Adriano Nuvunga, do Centro de Integridade Pública (CIP), considera que o cenário pode contribuir para o retrocesso do país, "porque os académicos são a massa crítica, a massa pensante, e, por causa de pão e manteiga, ficam limitados. Isso, na verdade, corta a possibilidade de um debate público crítico."
O outro lado da moeda
Venâncio Mondlane, analista político e agora membro sénior do Movimento Democrático de Moçambique (MDM), concorda com o perigo que esta tendência representa, mas afirma que continua a escrever de forma independente.
"Tive outros textos também que escrevi. Alguns até achavam que eu devia ter consultado primeiro o presidente e eu acho que não há necessidade. Eu sou colunista, sou analista e não vou deixar de sê-lo porque hoje estou no MDM," revela.
Mondlane acredita que é possível ser bom político e académico, simultaneamente.
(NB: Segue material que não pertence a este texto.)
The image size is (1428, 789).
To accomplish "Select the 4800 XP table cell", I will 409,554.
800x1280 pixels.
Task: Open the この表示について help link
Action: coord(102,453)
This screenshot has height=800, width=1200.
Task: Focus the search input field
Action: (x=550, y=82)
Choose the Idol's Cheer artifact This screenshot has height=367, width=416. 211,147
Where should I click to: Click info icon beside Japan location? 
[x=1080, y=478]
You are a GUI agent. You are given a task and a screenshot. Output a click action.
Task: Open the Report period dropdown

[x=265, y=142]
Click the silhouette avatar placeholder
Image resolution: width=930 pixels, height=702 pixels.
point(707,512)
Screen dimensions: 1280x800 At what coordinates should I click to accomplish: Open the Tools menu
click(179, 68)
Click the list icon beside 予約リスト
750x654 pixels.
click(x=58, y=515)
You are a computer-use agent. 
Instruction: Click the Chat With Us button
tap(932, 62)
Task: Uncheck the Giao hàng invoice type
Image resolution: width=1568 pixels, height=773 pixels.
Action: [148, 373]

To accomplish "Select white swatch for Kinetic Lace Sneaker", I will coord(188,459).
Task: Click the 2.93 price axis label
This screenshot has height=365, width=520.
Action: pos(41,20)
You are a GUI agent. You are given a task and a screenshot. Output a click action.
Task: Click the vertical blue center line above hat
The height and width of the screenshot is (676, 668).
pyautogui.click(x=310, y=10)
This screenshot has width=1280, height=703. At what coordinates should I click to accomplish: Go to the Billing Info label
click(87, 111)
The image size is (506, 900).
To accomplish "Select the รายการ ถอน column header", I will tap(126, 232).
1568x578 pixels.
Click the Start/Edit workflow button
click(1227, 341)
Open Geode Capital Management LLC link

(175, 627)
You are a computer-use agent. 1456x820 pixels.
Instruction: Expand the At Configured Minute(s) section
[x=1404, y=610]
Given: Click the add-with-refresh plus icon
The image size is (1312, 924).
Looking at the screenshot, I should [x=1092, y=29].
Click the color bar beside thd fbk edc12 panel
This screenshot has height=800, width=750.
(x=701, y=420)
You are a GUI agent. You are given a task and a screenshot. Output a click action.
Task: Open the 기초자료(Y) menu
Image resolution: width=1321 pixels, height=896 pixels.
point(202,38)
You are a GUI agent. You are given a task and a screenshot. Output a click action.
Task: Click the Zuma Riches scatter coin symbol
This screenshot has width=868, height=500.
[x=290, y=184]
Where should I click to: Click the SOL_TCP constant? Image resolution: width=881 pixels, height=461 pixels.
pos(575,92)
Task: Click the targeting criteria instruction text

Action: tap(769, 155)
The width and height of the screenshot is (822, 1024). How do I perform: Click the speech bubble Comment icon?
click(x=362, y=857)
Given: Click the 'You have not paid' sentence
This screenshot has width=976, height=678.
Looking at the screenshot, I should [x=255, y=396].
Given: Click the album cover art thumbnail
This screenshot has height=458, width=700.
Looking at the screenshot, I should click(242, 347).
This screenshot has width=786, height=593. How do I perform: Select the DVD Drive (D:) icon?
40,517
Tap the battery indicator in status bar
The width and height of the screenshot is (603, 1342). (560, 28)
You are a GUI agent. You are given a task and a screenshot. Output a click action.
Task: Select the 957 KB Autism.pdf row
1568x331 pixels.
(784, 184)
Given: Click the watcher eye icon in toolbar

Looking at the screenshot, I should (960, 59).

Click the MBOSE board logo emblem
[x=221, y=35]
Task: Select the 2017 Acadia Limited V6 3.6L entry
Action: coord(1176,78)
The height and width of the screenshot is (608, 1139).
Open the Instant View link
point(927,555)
Mas, considera, "a única restrição que existe, falando de forma sincera, é nos momentos da campanha eleitoral. Às vezes, agimos mais por convicção. Mas fora isso, é possível. É possível, é desejável e é assim que tem que ser."
Entretanto, Adriano Nuvunga discorda desta posição. Para o representante do CIP, "ou você é académico e mantém-se numa área que te permita desempenhar isso. Ser político significa tomar partido daquilo que é o jogo político. Só o fato de você dizer que não, ‘eu sou dos verdes’, significa que você, tudo quanto fala, é naquela matriz de ver o mundo dos verdes."
Novas tendências
Mas como explicar a razão desta tendência? De acordo com o sociólogo João Miguel, ocampo político tornou-se um lugar atrativo "por causa das condições que este tem estado a oferecer que, na maioria das vezes, são algumas condições que são um pouco diferentes das outras áreas. Neste sentido, o campo político acaba se tornando um lugar de atração, por parte dessas pessoas que deveriam hostentar esse sentido crítico."
Para resolver o dilema, diz o sociólogo, seria necessário se "criar condições para que a academia seja um lugar atrativo, para que de fato aqueles que têm vocação para a área académica possam de fato fazer a sua missão com alguma isenção, com alguma objetividade e cientificidade."
João Miguel considera que a massa intelectual moçambicana perde referências, com a aparente fraqueza deste grupo face às pressões e tentações do poder político, mas refere que observa-se a emergência de novas mentes, de novas possibilidades que vão enriquecer o debate. "Até porque, hoje em dia, nós temos um espaço público a partir das possibilidades tecnológicas. Tem havido um espaço onde muitas vozes têm estado a circular, muitas pessoas têm estado a apresentar as suas opiniões diferentes,” revela. “Então, eu acredito que o contraditório, o diferente, ainda é possível, sim," conclui.
Se a nova geração de analistas e académicos de Moçambique pode ser a salvação para a promoção de um debate público franco e isento, as nossas fontes consideram também importante a definição e implementação de estratégias claras que estimulem o desenvolvimento da massa crítica sem influências partidárias.